1 Introduction

In the field of professional mathematics, considerable experience has been accumulated in processing and use of electronic mathematical content in projects for developing mathematical electronic libraries. Being well-structured, mathematical texts are favorably distinguished by presence of standards and markup languages, availability of electronic mathematical libraries with highly developed search services, as well as of software for the automatic processing of individual components of mathematical texts. Works devoted to formalizing the level of representations of mathematical articles are rather widely spread today. For these purposes, specialized formal languages for representing mathematical texts, as well as software for converting these languages [ 1-3 ] have been developed. Semantic publication of articles implies an increase in the number of computational components of texts, i.e. components of a certain semantics that are extracted from the text for further processing. Mathematical search is also an actively developing field of research. Widely known are specialized mathematical search engines, for example, (uni)quation (http://uniquation.com/en/), Springer

LaTEX Search (http://latexsearch.com/), and Wolfram Formula Search (http://functions.wolfram.com/).
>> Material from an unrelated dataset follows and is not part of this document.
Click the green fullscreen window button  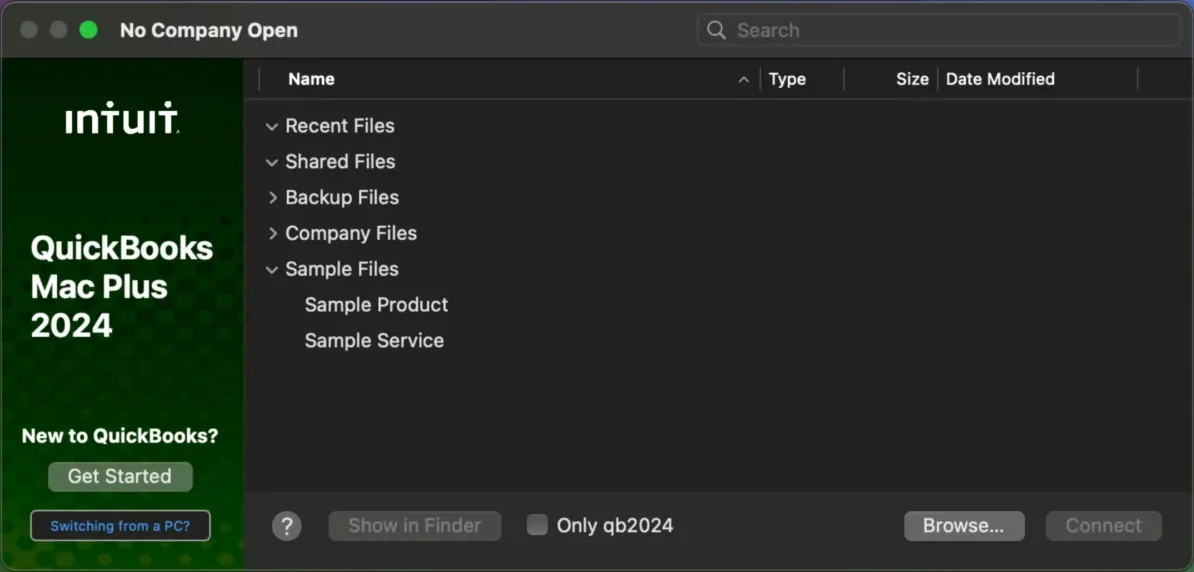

The mathematical projects carried out by the world community paved the way for a new idea - creating the World Digital Mathematical Library (WDML) [ 4-7 ]. The main tasks of building WDML and the technologies needed to solve them, were discussed in 2014-2015 by a wide circle of mathematicians and are fixed in a number of documents adopted by the World Mathematical Union. In particular, it was suggested that the next step in the development of the WDML project would be to go beyond traditional mathematical publications and build a knowledge-based network of information contained in these publications. The WDML project is focused on the object system of organizing and storing mathematical knowledge. Unlike traditional electronic mathematical libraries, where the electronic document is the storage unit in the database, it is proposed to represent the mathematical knowledge of the document collection in the form of a specially organized repository of mathematical objects.
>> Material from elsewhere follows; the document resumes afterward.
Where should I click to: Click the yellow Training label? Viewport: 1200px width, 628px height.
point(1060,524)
Theorems, axioms, proofs, mathematical definitions, etc are standard classes of mathematical objects. The semantic relationships between elements are important constituents of the object model. To represent the document’s object model, it is proposed to use modern technologies of the semantic web. This way of representing the management of mathematical knowledge will allow creating management tools directly by objects of mathematical knowledge (means of aggregation, semantic search, search by formulas and identification of identical objects). In this paper, we will consider some solutions to the problem of semantic search by formulas that take into account the semantic context of mathematical formulae.

The paper is organized as follows. In Section 2, we present a semantic search service for math formulas. In Section 3, we discuss basic methods for semantic annotation and search, underlying this service. In Section 4 we discuss how these basic methods can be improved by context models of mathematical formulas. In Section 5 we made concluding remarks. 2 Semantic search of mathematical formulas

In this section, we present OntoMath Formula Search (https://lobachevskii-dml.ru/mathsearch) [ 8 ], a semantic search service for mathematical formulas (Fig. 1).
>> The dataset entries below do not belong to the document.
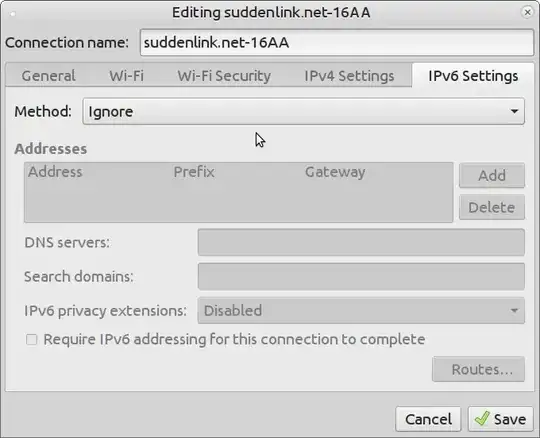Expand IPv6 privacy extensions dropdown
This screenshot has height=438, width=540.
pos(361,311)
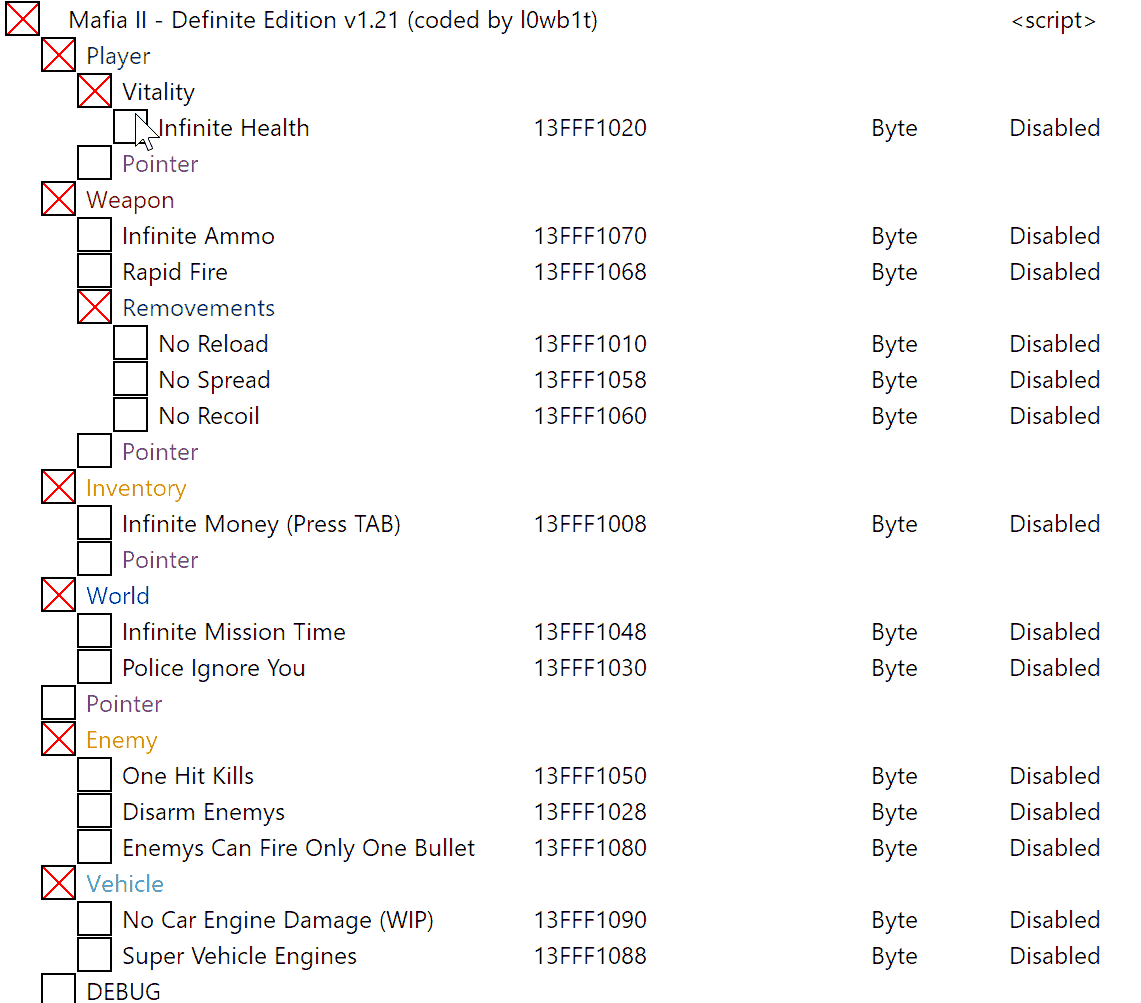Expand the DEBUG group checkbox
The image size is (1141, 1003).
(59, 990)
While there are currently many math formula search engines have been developed at present time, they are mostly syntactical, and allow only simple search by expression patterns. For example, to find formulas, containing “(a + b)2”. Unlike them, our service is semantic, and, therefore, can find formulas with respect to a given math concept, regardless of its symbolic representation. For example, to find formulas that contain variables, expressing open sets. The search index stores journal publications in mathematics.

The user enters keywords, filtering suggestions of the system. The search interface supports the terminology of OntoMathPro ontology [ 9 ] as well as parts of other sources aligned onto it. The search result table has three columns, such as notation, formula, and context. In each row, the first column contains a variable standing for the query concept in the relevant formula. The second column contains the relevant formula. The third column provides the document fragment, containing the formula. To limit search results, the user can filter the structural context.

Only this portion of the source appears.